> _Task details_: Reproduce precisely the lines of the listing below, starting with the line that contains "Click parcel 3821/3 at the bottom" and stopping after the line that contains "Task: View Events under Get Involved"; include nothing else.

> _Information provided_:
=-=-=

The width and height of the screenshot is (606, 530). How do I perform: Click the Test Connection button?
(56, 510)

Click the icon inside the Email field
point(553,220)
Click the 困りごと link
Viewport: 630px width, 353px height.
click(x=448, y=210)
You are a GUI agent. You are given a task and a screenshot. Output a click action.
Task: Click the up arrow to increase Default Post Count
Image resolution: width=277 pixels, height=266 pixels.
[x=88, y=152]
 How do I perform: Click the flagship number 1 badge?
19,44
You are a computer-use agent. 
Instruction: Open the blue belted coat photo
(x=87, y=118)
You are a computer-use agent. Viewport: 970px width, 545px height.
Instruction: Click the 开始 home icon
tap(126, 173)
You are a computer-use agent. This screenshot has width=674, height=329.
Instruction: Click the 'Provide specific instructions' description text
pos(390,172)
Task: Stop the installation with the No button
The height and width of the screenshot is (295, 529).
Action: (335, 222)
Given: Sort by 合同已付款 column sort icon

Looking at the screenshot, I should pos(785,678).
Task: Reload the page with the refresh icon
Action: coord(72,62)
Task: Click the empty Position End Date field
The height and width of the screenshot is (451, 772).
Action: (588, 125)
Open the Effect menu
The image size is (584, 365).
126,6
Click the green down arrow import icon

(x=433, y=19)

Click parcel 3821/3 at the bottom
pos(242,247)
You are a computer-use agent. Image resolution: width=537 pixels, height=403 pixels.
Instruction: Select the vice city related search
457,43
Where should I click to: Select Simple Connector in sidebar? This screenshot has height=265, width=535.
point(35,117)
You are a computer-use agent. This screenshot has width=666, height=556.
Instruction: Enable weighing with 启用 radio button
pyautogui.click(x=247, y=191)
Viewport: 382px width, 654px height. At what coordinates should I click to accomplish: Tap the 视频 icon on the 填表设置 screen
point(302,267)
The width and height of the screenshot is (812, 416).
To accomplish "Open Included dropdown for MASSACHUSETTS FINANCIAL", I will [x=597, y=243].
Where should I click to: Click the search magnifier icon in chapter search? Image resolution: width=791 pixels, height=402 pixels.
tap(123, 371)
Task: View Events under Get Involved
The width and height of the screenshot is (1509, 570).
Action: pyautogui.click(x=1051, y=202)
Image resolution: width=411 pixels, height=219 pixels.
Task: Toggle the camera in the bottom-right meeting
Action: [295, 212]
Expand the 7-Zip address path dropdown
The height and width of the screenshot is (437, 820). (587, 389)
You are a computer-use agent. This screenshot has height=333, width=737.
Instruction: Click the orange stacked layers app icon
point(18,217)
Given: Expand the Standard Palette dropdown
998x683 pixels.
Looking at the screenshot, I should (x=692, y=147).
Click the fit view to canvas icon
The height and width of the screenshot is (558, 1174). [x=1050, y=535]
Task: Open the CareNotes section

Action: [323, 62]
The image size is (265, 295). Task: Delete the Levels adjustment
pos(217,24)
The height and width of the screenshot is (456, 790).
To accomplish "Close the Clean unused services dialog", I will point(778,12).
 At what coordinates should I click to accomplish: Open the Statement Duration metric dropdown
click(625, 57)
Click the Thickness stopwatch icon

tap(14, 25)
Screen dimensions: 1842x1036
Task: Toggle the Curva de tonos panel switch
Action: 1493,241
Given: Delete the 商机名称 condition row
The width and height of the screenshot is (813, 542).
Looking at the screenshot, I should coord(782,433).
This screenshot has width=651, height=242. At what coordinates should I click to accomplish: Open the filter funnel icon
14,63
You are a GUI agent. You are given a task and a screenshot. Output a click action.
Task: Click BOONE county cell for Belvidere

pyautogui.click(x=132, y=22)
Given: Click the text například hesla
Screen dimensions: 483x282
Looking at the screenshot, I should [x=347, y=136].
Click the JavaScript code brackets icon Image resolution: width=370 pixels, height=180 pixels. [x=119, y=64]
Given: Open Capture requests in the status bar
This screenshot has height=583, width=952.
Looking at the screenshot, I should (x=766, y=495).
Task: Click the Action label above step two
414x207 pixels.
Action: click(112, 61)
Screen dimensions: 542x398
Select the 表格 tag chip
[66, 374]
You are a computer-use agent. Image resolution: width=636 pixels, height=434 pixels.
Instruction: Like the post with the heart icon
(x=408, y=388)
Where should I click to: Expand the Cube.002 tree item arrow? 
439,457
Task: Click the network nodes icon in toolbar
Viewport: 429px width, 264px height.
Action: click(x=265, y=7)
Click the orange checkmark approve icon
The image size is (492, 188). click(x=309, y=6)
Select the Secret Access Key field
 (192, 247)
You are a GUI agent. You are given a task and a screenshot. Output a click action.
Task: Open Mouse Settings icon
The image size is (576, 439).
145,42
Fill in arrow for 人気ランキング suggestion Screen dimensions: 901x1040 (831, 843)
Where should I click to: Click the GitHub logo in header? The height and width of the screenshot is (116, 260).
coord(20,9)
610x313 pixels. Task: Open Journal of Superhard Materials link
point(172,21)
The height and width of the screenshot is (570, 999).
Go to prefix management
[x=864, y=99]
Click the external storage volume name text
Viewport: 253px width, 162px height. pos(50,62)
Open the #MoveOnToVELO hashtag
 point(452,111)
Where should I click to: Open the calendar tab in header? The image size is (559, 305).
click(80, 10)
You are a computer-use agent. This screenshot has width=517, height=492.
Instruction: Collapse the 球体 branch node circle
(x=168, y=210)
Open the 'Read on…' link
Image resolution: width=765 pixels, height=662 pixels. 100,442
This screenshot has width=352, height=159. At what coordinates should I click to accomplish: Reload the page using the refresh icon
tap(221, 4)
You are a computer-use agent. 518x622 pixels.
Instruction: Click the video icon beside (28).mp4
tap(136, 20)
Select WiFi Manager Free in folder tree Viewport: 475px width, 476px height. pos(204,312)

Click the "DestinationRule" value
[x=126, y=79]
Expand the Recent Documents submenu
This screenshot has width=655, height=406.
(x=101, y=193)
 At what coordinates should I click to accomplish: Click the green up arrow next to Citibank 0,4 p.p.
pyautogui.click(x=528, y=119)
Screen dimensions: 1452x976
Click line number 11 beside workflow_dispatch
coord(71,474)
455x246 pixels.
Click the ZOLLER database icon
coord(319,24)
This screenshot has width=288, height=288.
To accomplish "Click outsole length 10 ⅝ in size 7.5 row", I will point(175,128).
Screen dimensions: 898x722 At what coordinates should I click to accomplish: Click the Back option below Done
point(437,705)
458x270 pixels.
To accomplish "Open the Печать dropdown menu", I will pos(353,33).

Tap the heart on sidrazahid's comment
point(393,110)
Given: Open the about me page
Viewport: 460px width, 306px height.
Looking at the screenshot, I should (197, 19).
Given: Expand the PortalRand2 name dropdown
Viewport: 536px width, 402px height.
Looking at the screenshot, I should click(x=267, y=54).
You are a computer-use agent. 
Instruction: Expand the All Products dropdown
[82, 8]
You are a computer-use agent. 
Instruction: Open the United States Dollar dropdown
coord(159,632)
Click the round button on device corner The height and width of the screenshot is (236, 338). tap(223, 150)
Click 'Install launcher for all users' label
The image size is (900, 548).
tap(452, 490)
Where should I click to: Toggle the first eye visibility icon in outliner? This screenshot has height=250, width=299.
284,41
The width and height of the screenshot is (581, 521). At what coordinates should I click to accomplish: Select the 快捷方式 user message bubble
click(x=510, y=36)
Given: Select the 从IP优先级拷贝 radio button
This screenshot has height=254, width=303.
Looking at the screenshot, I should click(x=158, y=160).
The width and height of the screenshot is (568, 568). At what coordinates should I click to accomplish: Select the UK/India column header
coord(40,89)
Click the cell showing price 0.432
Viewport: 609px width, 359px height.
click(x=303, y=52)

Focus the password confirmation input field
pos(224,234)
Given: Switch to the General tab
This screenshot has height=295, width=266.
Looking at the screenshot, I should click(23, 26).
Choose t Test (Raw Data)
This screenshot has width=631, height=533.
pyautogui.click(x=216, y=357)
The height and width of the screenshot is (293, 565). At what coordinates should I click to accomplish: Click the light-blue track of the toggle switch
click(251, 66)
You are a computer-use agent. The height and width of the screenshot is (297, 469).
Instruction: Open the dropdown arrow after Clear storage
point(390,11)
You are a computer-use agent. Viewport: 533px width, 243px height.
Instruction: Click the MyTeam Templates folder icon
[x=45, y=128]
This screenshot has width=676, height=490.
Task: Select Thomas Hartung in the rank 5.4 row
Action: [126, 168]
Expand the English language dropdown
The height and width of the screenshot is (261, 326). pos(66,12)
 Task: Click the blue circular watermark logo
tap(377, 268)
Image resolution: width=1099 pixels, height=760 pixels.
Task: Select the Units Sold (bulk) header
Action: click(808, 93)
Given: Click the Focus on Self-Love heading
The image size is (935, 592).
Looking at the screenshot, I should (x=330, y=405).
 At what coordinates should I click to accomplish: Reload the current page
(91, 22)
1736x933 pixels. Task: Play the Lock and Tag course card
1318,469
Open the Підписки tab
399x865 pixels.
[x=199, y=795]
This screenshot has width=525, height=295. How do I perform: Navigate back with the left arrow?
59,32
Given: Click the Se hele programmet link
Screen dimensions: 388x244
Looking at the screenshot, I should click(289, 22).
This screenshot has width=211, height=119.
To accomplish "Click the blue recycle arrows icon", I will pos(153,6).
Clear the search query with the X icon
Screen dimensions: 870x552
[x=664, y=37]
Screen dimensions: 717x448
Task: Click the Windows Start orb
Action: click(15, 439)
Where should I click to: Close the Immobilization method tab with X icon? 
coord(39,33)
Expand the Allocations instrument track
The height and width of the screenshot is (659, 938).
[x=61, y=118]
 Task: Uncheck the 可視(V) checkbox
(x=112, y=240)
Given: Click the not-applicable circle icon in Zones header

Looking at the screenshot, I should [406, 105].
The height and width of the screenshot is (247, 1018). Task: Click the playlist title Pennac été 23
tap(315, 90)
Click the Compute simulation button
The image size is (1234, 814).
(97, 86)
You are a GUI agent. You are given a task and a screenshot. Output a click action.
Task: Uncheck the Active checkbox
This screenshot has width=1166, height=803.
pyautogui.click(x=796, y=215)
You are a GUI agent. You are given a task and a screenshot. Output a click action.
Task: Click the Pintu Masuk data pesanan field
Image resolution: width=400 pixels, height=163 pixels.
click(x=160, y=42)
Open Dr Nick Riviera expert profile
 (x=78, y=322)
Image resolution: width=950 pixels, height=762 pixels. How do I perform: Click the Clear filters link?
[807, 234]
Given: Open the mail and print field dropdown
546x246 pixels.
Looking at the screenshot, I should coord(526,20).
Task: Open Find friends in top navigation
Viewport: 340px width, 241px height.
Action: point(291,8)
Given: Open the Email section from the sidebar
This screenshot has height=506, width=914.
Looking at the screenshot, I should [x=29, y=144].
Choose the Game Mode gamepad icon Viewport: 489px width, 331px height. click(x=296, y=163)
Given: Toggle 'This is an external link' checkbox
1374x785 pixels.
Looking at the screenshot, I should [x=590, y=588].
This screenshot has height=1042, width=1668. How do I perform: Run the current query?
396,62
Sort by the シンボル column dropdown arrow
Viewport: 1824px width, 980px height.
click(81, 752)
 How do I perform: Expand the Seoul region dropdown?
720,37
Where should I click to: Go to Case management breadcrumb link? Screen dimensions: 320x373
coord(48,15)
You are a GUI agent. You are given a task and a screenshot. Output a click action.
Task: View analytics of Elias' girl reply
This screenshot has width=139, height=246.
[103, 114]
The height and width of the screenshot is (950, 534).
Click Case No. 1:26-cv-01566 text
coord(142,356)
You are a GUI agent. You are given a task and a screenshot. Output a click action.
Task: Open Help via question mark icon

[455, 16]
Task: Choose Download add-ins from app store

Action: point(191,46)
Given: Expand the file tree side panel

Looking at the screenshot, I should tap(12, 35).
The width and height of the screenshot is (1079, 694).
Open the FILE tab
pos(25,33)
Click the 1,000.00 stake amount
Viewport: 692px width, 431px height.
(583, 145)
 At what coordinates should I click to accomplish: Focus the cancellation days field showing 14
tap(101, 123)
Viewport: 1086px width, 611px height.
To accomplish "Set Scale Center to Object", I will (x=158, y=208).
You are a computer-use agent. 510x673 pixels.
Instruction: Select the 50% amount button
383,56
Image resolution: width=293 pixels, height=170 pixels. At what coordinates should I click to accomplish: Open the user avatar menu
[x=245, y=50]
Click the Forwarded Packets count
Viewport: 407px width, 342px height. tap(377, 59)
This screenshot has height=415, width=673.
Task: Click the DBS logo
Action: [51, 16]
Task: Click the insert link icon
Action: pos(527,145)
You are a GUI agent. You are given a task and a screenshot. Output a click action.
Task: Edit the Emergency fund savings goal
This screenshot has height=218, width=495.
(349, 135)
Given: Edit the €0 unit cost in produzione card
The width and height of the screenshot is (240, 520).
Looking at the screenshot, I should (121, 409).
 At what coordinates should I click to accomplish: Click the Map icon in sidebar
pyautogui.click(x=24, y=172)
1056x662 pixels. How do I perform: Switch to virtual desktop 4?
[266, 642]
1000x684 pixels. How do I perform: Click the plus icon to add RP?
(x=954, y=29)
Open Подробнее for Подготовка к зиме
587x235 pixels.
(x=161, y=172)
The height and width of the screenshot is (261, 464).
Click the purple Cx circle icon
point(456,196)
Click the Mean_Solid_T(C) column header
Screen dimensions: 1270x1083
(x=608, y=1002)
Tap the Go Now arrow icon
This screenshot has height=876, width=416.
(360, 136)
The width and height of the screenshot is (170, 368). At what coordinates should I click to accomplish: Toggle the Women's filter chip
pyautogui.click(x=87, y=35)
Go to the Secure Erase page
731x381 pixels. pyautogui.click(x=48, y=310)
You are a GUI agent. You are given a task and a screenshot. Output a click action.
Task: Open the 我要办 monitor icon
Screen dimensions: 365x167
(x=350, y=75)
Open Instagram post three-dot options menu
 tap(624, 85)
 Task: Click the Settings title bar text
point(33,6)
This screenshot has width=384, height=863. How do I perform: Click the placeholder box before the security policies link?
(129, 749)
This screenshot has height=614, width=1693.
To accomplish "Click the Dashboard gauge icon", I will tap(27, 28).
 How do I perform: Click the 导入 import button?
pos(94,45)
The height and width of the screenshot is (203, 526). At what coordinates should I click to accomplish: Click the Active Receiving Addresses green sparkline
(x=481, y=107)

=-=-=

> _Answer to this exercise_:
Click parcel 3821/3 at the bottom
pos(242,247)
You are a computer-use agent. Image resolution: width=537 pixels, height=403 pixels.
Instruction: Select the vice city related search
457,43
Where should I click to: Select Simple Connector in sidebar? This screenshot has height=265, width=535.
point(35,117)
You are a computer-use agent. This screenshot has width=666, height=556.
Instruction: Enable weighing with 启用 radio button
pyautogui.click(x=247, y=191)
Viewport: 382px width, 654px height. At what coordinates should I click to accomplish: Tap the 视频 icon on the 填表设置 screen
point(302,267)
The width and height of the screenshot is (812, 416).
To accomplish "Open Included dropdown for MASSACHUSETTS FINANCIAL", I will [x=597, y=243].
Where should I click to: Click the search magnifier icon in chapter search? Image resolution: width=791 pixels, height=402 pixels.
tap(123, 371)
Task: View Events under Get Involved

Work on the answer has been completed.